Until then he used to have to destroy his sculptures as soon as he made them because he had nowhere to store them
The artist was best known for his monumental sculptures of Nubian wrestlers inspired by the pictures taken in Sudan by the controversial German photographer Leni Riefenstahl.
Sow's series of striking bronzes of muscular African men -- "The Maasai", "The Zulus" and "The Fulani" -- were widely exhibited in France and at the prestigious Documenta festival in Germany and the Venice Biennale.
"The fact that his works were shown all over the world proved that he was a giant of culture. It is a real loss," said Senegal's Culture Minister Mbagnick Ndiaye.
The former physiotherapist, who was the first African to be admitted to the French Academy of Beaux Arts, only began working seriously when he was 50.
Until then he used to have to destroy his sculptures as soon as he made them because he had nowhere to store them.
Yet his 1999 retrospective on the Pont des Arts next to the Louvre museum in Paris attracted an estimated three million visitors.
A part of his dramatic installation on the 1876 Battle of Little Bighorn in which Native Americans led by Crazy Horse defeated General George Custer's 7th Cavalry, was later shown at the Whitney Museum in New York.
Critics said the key to his success was his intimate knowledge of human anatomy.
"I could be blindfolded and still make a human body from head to toe," he once said.
Although he lived between Senegal and Paris, his talent was only spotted when a friend told curators at the French Cultural Centre in Dakar about him.
They gave Sow an exhibition in 1987, and the unexpected rise of a man who said he "never dreamt of being an artist" up the contemporary art ladder began.
"Perhaps it was luck, but I do it for pleasure," he told AFP.
His invitation to show at Documenta in Kassel in 1992 confirmed his status among the top tier of modern artists, and two years later he exhibited at the Palazzo Grassi during the Venice Biennale.
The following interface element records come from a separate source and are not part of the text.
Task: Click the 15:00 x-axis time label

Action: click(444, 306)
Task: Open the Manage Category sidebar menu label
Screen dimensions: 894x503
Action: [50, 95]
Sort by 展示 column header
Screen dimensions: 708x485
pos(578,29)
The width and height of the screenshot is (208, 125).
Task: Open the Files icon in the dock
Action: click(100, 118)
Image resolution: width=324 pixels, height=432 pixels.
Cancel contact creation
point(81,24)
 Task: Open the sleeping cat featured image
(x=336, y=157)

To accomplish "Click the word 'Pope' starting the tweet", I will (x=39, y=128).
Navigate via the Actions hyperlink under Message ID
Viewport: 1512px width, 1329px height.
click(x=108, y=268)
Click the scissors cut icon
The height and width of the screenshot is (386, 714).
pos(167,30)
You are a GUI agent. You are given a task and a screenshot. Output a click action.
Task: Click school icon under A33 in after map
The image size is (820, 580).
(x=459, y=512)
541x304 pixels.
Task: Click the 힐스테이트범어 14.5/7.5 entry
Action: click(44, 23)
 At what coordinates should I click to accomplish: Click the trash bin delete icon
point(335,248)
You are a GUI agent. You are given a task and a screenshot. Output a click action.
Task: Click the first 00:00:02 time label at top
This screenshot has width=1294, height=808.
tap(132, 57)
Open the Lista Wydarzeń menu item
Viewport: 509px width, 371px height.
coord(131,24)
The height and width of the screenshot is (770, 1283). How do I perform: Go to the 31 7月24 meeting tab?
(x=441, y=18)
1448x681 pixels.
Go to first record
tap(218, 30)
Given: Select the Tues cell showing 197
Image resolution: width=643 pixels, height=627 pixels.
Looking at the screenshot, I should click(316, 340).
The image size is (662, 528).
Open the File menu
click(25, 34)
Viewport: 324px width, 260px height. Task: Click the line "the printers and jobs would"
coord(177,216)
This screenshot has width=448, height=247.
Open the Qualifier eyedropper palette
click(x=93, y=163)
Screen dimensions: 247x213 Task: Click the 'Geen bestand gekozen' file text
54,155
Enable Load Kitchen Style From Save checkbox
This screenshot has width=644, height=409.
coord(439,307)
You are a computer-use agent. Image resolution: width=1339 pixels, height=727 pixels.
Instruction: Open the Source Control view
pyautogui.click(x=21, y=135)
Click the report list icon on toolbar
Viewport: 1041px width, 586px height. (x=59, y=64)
Standing six foot four inches (1.93 metres), Sow was as strong and handsome as his sculptures, once proudly saying that he "never had a boss" in his life.
However, he knew hardship and hunger after arriving in France aged 22, working at several jobs before training as a nurse and later a physiotherapist.
Sow had been ill for some time, a member of his family told AFP. "He has taken with him all the dreams and projects that his body was too tired to finish," she said.